• Post author:
  • Post category:PySpark
  • Post last modified:March 27, 2024
  • Reading time:4 mins read
You are currently viewing PySpark Read Multiple Lines (multiline) JSON File

Problem: How to read JSON files from multiple lines (multiline option) in PySpark with Python example?

Solution: PySpark JSON data source API provides the multiline option to read records from multiple lines. By default, PySpark considers every record in a JSON file as a fully qualified record in a single line.

PySpark Read JSON multiple lines (Option multiline)

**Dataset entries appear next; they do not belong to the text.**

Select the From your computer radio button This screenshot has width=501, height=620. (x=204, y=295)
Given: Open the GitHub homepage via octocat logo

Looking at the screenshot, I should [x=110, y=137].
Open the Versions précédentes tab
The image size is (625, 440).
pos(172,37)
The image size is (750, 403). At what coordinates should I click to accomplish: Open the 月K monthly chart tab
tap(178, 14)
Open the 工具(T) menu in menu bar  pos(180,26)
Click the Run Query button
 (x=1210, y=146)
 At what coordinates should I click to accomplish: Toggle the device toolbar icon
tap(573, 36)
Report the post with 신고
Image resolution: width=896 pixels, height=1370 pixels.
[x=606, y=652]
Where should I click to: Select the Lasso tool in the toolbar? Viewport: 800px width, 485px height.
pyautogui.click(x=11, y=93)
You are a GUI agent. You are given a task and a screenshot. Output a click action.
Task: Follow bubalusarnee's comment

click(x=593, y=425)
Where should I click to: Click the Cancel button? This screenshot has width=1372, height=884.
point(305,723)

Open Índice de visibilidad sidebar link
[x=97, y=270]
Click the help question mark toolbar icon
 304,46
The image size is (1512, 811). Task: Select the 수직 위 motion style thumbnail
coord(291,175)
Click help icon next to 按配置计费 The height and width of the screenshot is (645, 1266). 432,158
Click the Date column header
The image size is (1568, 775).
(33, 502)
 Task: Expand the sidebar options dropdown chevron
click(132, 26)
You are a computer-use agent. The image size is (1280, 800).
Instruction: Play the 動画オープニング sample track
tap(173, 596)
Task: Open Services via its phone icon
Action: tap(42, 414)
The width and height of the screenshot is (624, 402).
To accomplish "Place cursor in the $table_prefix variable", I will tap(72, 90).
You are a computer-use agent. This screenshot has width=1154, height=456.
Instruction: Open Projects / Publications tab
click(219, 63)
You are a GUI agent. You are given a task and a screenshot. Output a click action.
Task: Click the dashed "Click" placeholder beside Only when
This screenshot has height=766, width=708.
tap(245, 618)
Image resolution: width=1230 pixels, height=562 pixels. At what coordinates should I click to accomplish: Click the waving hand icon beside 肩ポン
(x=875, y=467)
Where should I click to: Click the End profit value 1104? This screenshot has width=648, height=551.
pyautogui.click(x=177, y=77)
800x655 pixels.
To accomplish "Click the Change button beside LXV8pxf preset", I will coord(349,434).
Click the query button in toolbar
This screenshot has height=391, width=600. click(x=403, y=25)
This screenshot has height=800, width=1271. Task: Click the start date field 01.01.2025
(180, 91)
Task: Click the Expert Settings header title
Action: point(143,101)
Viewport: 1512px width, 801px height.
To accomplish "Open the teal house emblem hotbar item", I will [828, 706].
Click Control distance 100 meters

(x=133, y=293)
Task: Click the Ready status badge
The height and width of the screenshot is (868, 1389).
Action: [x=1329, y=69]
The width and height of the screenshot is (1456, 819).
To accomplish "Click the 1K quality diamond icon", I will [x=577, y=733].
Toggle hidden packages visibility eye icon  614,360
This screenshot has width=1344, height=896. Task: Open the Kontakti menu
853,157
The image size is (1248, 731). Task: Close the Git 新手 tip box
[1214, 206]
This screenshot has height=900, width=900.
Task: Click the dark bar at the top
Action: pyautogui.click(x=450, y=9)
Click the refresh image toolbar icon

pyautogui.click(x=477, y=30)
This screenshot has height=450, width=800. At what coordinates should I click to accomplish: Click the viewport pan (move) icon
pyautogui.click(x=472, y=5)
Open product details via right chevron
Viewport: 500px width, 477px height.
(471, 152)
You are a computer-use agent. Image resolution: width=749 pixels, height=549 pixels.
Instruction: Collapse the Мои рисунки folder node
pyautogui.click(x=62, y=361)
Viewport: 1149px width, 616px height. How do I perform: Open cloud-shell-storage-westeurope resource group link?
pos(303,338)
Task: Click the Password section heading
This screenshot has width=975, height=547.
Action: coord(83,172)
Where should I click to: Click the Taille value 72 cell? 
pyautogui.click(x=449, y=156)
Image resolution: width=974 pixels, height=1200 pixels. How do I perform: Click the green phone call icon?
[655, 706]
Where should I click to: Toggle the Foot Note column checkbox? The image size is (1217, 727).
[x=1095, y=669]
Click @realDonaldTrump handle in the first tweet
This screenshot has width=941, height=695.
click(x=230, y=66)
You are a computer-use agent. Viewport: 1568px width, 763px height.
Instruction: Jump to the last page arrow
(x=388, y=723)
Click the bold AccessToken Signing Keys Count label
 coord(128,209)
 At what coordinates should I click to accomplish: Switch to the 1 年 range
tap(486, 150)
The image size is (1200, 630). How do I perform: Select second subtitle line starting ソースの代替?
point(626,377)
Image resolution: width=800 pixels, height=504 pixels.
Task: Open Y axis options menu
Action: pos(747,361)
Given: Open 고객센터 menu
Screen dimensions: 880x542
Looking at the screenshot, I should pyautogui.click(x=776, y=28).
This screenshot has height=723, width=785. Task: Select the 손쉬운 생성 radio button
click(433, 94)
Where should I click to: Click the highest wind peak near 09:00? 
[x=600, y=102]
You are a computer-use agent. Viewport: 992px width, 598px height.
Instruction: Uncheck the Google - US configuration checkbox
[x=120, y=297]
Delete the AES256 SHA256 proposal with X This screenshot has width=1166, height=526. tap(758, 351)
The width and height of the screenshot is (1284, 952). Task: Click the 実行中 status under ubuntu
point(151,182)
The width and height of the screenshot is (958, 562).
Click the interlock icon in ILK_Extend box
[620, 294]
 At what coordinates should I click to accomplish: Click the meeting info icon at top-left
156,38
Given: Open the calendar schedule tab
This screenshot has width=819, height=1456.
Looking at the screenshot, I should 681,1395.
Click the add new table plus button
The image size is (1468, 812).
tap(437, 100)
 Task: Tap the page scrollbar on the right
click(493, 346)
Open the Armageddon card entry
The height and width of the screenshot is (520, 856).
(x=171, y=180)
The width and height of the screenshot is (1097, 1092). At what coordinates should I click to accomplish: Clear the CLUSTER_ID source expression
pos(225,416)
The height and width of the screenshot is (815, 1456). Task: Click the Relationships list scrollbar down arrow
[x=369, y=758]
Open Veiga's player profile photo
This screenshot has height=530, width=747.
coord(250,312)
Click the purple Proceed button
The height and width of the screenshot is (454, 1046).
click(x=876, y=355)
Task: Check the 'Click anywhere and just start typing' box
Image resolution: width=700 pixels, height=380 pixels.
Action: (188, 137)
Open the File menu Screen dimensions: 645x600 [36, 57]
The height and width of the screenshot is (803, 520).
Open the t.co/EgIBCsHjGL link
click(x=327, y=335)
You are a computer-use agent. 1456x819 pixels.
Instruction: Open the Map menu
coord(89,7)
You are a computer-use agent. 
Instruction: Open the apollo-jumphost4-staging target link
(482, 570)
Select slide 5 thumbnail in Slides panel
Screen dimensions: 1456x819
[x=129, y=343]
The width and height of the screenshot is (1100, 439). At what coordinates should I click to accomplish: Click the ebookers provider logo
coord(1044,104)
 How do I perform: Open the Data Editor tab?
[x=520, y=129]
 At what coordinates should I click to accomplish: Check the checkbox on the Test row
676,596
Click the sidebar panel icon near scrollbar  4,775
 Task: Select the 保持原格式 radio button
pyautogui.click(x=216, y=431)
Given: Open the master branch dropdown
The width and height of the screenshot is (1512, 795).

In this PySpark example, we set multiline option to true to read JSON records on file from multiple lines. By default, this option is set to false.

Let’s consider we have a below JSON file with multiple lines by name “multiline-zipcode.json”.


[{
  "RecordNumber": 2,
  "Zipcode": 704,
  "ZipCodeType": "STANDARD",
  "City": "PASEO COSTA DEL SUR",
  "State": "PR"
},
{
  "RecordNumber": 10,
  "Zipcode": 709,
  "ZipCodeType": "STANDARD",
  "City": "BDA SAN LUIS",
  "State": "PR"
}]

Use read.option to set the multiline property as shown below.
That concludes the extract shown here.